Collected data entries

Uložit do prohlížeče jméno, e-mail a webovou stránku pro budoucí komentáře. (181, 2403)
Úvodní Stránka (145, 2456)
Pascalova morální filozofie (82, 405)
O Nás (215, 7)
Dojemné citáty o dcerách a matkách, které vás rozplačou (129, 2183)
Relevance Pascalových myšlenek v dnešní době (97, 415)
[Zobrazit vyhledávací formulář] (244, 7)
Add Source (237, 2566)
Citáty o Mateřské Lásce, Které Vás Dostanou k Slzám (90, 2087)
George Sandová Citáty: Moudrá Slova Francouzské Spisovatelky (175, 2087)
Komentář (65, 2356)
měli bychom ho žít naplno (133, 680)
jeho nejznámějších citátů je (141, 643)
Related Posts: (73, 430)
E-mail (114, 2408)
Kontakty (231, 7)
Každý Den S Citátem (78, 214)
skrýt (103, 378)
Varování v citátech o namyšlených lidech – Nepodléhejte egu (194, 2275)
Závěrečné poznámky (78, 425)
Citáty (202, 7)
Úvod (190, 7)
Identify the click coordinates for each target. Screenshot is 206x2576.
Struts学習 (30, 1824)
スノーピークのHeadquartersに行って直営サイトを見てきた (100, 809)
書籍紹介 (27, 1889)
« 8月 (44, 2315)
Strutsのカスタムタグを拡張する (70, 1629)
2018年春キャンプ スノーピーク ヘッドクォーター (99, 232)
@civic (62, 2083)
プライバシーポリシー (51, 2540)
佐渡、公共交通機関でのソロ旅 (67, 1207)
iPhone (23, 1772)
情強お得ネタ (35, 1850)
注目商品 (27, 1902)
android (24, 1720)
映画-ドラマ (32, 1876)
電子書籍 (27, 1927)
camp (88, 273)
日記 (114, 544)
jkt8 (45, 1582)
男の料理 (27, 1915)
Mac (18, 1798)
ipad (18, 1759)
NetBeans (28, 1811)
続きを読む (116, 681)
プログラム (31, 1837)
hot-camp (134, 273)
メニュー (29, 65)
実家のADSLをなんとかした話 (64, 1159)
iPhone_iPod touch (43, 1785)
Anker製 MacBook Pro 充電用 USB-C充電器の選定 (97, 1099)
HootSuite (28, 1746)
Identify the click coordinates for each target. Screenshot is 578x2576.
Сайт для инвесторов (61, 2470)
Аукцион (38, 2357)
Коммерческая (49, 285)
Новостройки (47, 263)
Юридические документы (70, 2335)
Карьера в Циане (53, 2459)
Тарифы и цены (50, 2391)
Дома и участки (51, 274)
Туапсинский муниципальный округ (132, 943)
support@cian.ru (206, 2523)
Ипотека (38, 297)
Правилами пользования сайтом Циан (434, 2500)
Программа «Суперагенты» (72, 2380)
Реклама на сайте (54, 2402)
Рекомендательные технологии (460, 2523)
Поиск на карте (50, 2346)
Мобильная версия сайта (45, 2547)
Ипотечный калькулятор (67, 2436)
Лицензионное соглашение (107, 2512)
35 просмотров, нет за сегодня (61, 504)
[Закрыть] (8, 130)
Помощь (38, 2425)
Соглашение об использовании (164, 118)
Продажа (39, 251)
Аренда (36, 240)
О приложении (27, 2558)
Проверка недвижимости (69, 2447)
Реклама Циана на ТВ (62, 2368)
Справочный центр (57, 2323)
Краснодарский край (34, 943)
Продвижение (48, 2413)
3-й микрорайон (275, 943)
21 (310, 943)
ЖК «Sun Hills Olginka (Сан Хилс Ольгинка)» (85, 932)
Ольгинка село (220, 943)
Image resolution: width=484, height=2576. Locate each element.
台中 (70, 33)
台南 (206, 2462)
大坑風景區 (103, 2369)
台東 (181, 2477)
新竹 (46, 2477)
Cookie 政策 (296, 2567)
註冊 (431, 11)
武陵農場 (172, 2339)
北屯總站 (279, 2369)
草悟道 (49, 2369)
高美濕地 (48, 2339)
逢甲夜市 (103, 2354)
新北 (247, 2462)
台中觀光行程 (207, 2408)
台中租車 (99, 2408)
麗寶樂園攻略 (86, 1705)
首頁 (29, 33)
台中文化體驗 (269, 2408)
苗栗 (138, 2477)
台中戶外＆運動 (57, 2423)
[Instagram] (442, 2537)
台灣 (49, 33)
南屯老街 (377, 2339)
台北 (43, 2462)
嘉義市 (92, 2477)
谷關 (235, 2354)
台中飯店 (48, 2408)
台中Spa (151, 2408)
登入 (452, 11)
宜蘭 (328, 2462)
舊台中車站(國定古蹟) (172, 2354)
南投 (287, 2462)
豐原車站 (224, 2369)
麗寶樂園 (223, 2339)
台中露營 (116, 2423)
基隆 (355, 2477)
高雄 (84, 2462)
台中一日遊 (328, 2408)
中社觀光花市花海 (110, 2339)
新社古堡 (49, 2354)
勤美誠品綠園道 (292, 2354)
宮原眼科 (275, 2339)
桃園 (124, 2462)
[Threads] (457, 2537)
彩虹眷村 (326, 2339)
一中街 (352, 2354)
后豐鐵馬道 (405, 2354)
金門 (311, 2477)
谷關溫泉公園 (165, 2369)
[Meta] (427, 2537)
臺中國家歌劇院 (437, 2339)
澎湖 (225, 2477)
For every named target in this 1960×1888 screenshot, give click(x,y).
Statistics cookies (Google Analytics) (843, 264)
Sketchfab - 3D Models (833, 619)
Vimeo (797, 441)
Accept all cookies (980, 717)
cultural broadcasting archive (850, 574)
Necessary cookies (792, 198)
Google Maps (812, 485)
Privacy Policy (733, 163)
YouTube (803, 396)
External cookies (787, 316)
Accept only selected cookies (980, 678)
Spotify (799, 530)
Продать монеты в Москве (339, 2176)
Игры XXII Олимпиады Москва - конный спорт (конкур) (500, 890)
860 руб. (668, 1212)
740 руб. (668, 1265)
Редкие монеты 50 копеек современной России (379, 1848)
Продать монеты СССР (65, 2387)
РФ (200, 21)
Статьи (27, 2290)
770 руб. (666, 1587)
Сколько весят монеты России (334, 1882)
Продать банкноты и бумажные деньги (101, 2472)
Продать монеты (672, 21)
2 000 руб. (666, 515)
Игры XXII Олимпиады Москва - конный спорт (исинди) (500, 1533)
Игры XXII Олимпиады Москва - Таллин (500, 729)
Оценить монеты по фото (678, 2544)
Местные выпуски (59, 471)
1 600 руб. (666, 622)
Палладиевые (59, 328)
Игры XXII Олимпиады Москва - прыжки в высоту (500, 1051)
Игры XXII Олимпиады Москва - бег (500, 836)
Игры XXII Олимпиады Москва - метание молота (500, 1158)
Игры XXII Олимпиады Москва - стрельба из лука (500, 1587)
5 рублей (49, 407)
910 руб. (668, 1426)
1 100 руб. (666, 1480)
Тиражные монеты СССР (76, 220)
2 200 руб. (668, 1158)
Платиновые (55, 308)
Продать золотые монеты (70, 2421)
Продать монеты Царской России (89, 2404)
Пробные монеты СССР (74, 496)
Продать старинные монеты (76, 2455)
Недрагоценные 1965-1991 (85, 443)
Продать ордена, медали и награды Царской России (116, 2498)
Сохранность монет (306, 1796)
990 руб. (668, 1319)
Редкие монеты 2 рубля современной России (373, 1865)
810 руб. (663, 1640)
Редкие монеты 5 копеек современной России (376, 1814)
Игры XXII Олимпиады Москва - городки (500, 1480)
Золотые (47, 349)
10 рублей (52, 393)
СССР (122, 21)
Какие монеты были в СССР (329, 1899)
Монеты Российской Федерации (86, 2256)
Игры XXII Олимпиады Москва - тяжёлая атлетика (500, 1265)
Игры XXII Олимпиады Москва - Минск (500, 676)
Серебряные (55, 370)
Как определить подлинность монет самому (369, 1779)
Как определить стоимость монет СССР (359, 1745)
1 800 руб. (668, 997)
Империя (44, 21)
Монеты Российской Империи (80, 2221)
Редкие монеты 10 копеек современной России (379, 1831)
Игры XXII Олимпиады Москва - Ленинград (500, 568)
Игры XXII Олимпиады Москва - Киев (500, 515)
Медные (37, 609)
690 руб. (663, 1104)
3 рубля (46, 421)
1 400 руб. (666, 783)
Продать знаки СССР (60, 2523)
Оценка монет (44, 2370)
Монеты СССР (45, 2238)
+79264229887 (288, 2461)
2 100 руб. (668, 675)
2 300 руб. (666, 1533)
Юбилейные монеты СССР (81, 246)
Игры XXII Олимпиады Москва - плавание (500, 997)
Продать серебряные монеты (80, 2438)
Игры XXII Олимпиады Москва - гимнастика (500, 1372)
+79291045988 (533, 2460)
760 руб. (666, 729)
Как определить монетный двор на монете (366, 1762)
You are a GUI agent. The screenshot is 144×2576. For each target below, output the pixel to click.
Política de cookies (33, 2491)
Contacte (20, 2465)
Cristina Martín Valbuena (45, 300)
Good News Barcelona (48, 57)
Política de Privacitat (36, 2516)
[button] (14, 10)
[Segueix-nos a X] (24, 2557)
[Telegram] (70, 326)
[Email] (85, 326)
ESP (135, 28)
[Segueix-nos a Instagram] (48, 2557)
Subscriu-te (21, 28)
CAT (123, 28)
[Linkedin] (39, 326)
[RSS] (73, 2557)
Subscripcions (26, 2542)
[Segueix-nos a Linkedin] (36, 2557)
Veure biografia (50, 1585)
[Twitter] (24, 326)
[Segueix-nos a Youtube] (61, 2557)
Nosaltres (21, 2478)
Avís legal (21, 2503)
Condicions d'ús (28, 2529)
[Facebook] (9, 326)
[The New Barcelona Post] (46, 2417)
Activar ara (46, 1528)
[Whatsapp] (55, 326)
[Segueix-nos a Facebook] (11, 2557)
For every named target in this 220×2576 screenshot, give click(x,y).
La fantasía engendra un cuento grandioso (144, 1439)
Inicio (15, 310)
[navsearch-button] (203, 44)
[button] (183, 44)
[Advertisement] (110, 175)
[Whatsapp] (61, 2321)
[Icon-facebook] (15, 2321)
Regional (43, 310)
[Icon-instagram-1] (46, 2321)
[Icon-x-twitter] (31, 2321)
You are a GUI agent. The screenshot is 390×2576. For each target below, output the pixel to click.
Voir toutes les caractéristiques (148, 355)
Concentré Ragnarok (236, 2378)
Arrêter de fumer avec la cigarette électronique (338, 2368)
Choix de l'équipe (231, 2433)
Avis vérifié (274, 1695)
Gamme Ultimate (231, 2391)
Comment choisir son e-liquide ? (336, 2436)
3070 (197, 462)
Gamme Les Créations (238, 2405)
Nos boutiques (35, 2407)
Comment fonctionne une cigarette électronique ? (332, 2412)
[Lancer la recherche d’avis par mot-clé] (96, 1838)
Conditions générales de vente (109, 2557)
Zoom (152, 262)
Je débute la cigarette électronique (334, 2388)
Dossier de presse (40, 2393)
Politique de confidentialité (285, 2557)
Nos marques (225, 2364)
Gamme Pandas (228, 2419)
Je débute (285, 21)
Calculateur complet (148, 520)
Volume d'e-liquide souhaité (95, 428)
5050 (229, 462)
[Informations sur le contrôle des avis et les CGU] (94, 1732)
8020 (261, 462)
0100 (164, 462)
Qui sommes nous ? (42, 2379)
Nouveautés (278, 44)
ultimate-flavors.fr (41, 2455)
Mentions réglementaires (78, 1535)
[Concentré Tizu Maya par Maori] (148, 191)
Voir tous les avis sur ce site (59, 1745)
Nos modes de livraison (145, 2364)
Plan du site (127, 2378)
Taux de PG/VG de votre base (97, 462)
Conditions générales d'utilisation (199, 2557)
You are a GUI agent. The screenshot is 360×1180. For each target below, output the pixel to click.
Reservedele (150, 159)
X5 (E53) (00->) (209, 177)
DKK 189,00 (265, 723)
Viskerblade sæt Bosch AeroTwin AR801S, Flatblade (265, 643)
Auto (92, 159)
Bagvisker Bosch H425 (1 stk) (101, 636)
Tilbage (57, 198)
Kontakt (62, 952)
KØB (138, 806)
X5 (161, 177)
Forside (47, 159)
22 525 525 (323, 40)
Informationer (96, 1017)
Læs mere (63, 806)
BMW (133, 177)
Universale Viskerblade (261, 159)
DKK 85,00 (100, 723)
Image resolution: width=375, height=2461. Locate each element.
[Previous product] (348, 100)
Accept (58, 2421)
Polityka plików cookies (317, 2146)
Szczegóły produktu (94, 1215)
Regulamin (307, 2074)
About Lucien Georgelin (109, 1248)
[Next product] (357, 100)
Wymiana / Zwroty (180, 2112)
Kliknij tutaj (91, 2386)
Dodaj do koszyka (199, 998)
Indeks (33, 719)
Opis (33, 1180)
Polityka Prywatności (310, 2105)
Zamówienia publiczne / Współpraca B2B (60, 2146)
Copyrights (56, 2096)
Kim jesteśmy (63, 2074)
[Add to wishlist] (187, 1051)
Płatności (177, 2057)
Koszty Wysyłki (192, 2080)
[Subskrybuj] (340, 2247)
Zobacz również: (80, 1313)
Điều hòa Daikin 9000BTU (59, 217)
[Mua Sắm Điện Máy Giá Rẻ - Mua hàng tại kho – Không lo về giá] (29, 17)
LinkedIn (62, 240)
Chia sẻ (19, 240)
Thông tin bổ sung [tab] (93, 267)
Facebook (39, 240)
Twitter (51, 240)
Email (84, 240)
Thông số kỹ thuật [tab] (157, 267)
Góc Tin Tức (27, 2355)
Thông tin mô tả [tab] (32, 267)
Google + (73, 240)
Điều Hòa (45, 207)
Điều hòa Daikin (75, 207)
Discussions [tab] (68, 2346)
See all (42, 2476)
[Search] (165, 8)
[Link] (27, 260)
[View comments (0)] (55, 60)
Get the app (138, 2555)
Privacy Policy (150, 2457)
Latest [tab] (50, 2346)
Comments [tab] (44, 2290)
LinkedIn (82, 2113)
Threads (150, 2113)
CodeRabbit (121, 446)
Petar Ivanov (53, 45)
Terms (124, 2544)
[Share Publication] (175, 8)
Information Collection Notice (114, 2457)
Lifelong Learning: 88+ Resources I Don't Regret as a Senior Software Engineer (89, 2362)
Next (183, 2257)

WHAT THIS TASK INVOLVES
Beginning at the line above that contains "Игры XXII Олимпиады Москва - Ленинград", return each line exactly through the line that contains "[RSS] (73, 2557)", and no others.

ANSWER FOR THE TASK
Игры XXII Олимпиады Москва - Ленинград (500, 568)
Игры XXII Олимпиады Москва - Киев (500, 515)
Медные (37, 609)
690 руб. (663, 1104)
3 рубля (46, 421)
1 400 руб. (666, 783)
Продать знаки СССР (60, 2523)
Оценка монет (44, 2370)
Монеты СССР (45, 2238)
+79264229887 (288, 2461)
2 100 руб. (668, 675)
2 300 руб. (666, 1533)
Юбилейные монеты СССР (81, 246)
Игры XXII Олимпиады Москва - плавание (500, 997)
Продать серебряные монеты (80, 2438)
Игры XXII Олимпиады Москва - гимнастика (500, 1372)
+79291045988 (533, 2460)
760 руб. (666, 729)
Как определить монетный двор на монете (366, 1762)
You are a GUI agent. The screenshot is 144×2576. For each target below, output the pixel to click.
Política de cookies (33, 2491)
Contacte (20, 2465)
Cristina Martín Valbuena (45, 300)
Good News Barcelona (48, 57)
Política de Privacitat (36, 2516)
[button] (14, 10)
[Segueix-nos a X] (24, 2557)
[Telegram] (70, 326)
[Email] (85, 326)
ESP (135, 28)
[Segueix-nos a Instagram] (48, 2557)
Subscriu-te (21, 28)
CAT (123, 28)
[Linkedin] (39, 326)
[RSS] (73, 2557)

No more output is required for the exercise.